6. Interview a fine artist or your school's visual arts specialist about how they learned their art forms. If you've also interviewed or talked with a traditional craftsperson or self-taught artist, print out or draw a Venn diagram to compare the learning experiences. Talk with them to see who they teach. What is the occupational life of an artist, art teacher, or craftsperson like? Fine artists and traditional craftspeople often have day jobs, for example.
Background Information for the 8th Grade Teacher
Eighth graders can tackle a more sophisticated occupational folklife collection than 4th graders. They will also be able to interpret more. For example, they can analyze how occupational terms and stories reflect a cultural insider's views, values, and behavior. They can understand how humor eases the tension of dangerous or high-stress jobs. And they can look at the larger context of a job such as time, season, folk group, place, gender and age, economic class, lines of authority, or spatial relations. For a focus on careers in music, see Unit VI Lesson 5 Music Is Business.
8th Grade Activities
1. Follow Steps 1 and 2 of the 4th Grade Activities to introduce the concept of occupational folklife and let parents and other caregivers know about the lesson.

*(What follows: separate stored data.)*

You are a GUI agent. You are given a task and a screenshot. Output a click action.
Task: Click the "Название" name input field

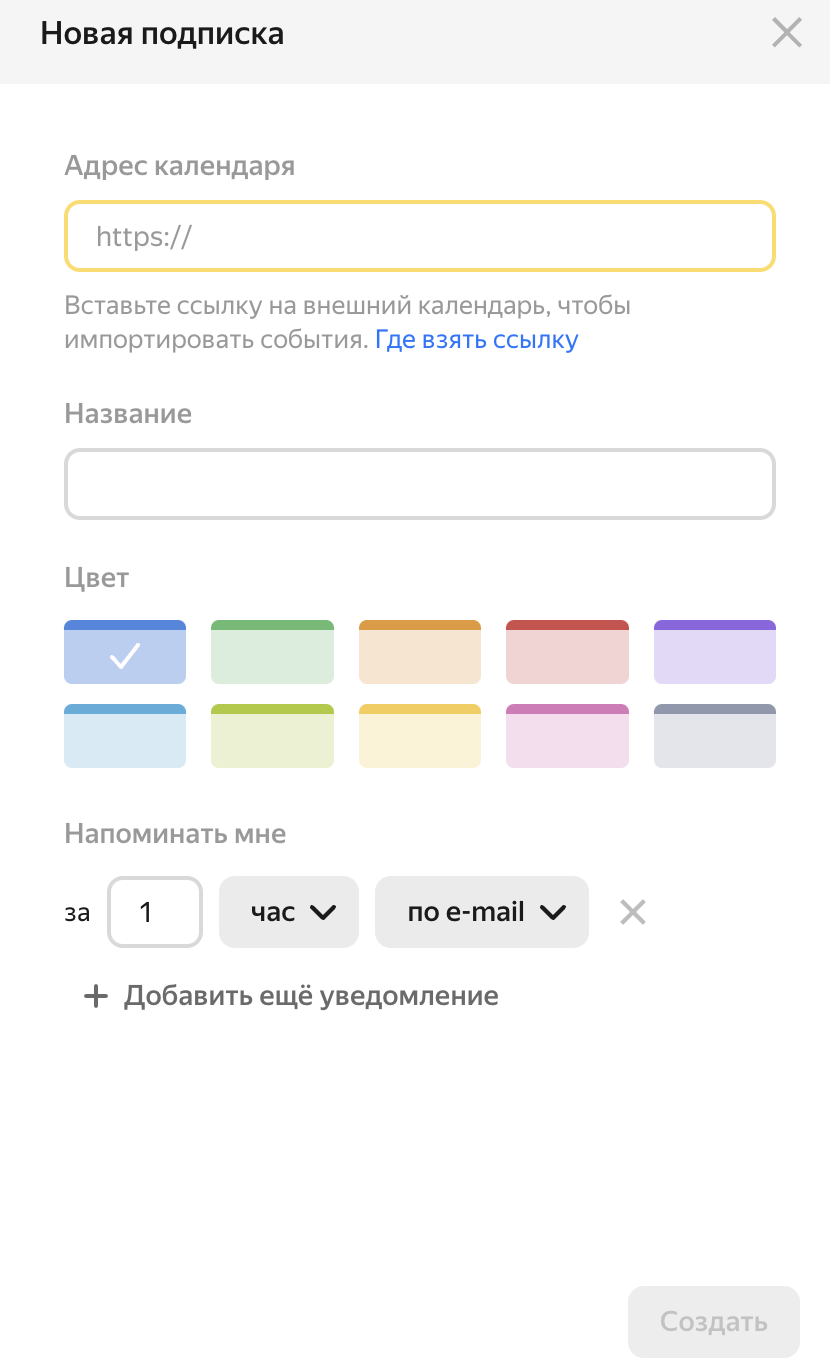coord(420,485)
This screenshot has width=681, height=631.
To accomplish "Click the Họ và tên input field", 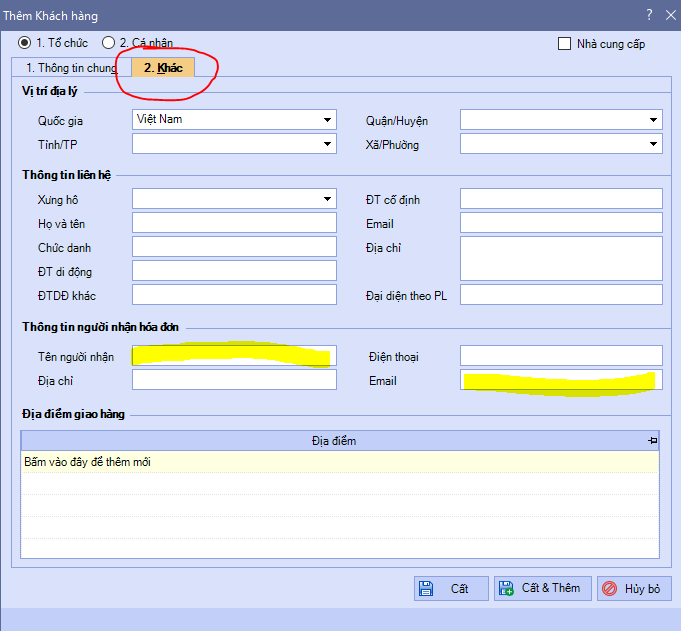I will (234, 222).
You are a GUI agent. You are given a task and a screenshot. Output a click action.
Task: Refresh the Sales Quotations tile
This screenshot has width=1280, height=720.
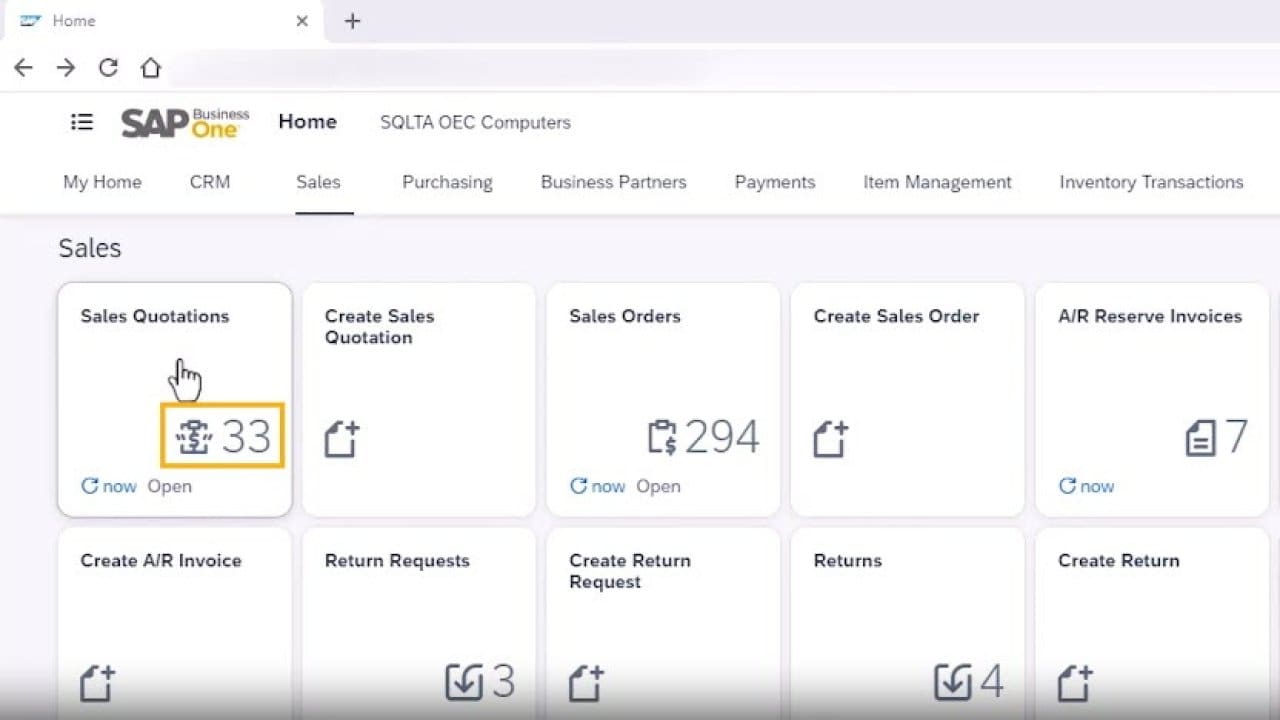click(x=90, y=486)
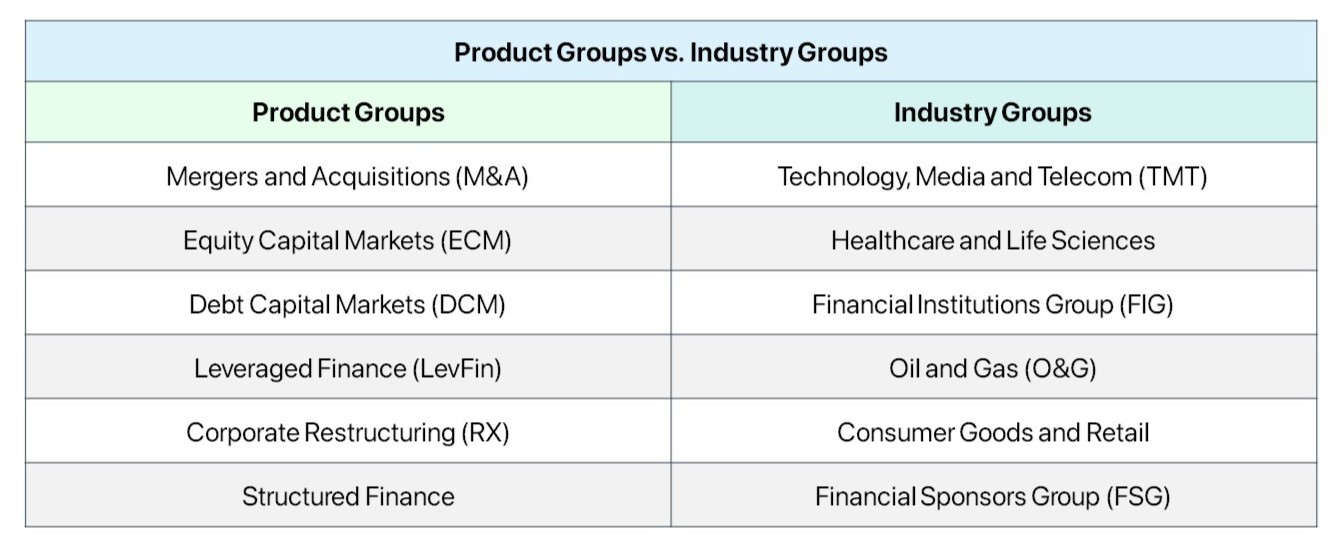Screen dimensions: 1340x550
Task: Click the '(RX)' abbreviation
Action: click(486, 433)
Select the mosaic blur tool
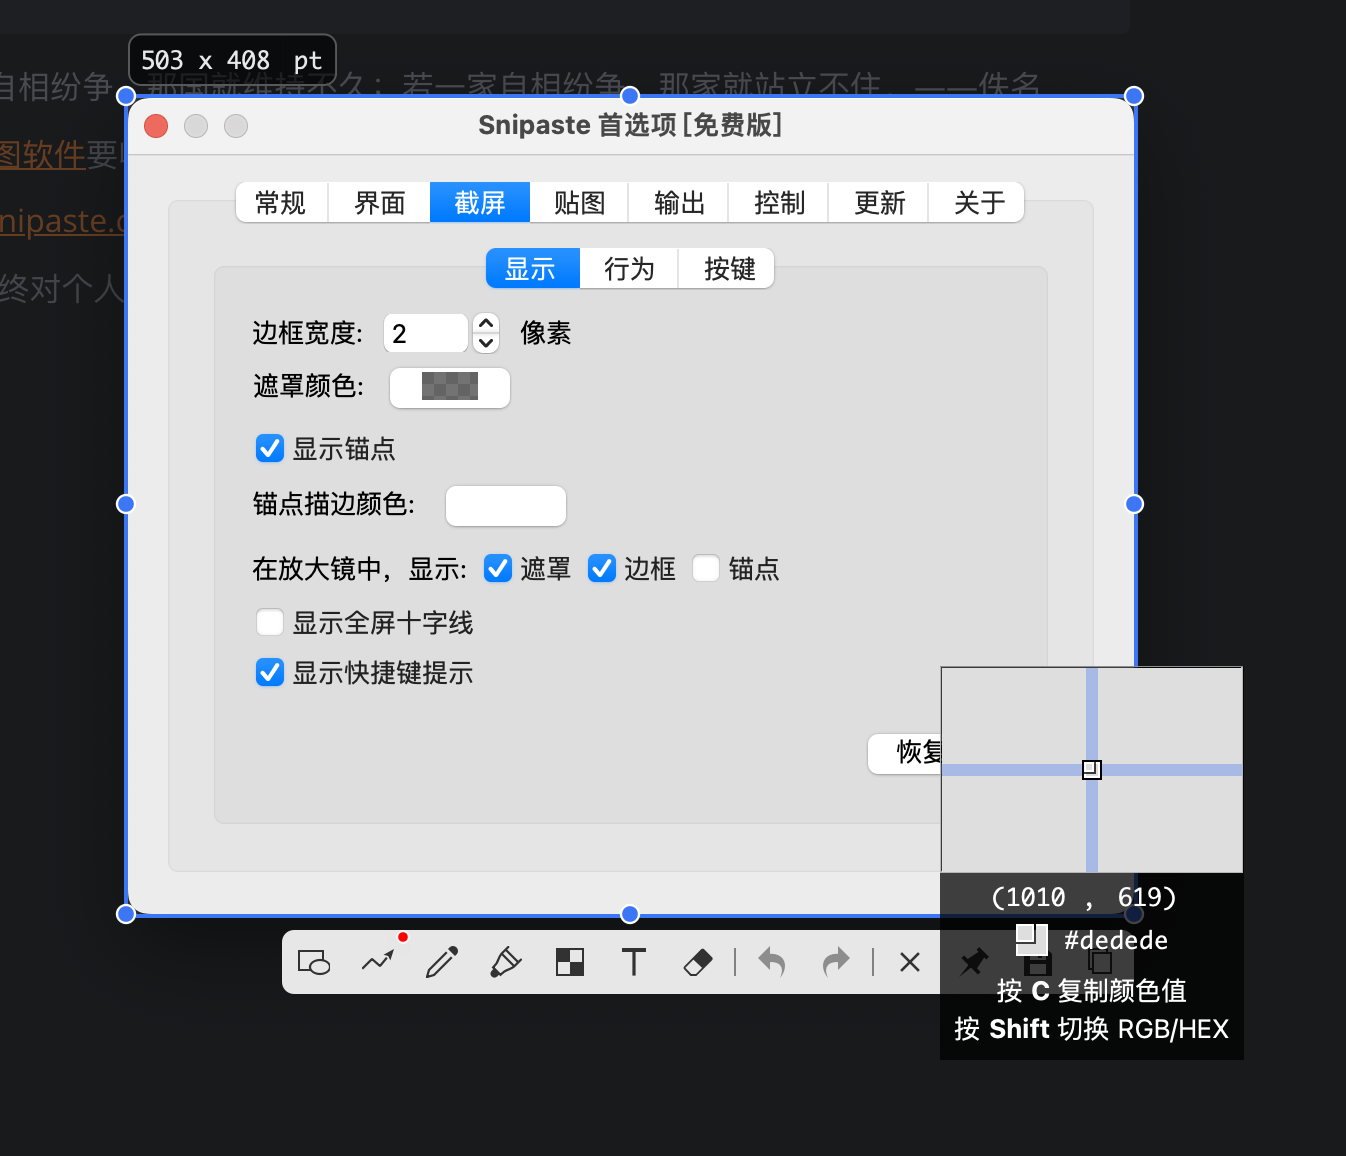This screenshot has height=1156, width=1346. [x=570, y=962]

2. Brainstorm jobs and occupations in your community and ask students, working individually or in teams, to choose an occupation for a folklife collection project. If they bog down, bring in the Yellow Pages and look for interesting headings or log onto the Creole State Exhibit and Louisiana Folklife Photo Gallery and look for traditional occupations that intrigue them. They should choose an occupational folklife article to read from Louisiana Folklife Articles list in Technology Connections above or choose excerpts to print out for them. If these are written above your students' reading ability, refer to Adaptation Strategies for ways to adapt and modify them to levels that students can understand. In developing a research and fieldwork plan for occupations on which they choose to focus, students should consider a wider array of genres and issues than 4th graders, such as the following list below, also included on the Occupational Fieldwork Survey, which students can tailor to fit their survey needs and interests.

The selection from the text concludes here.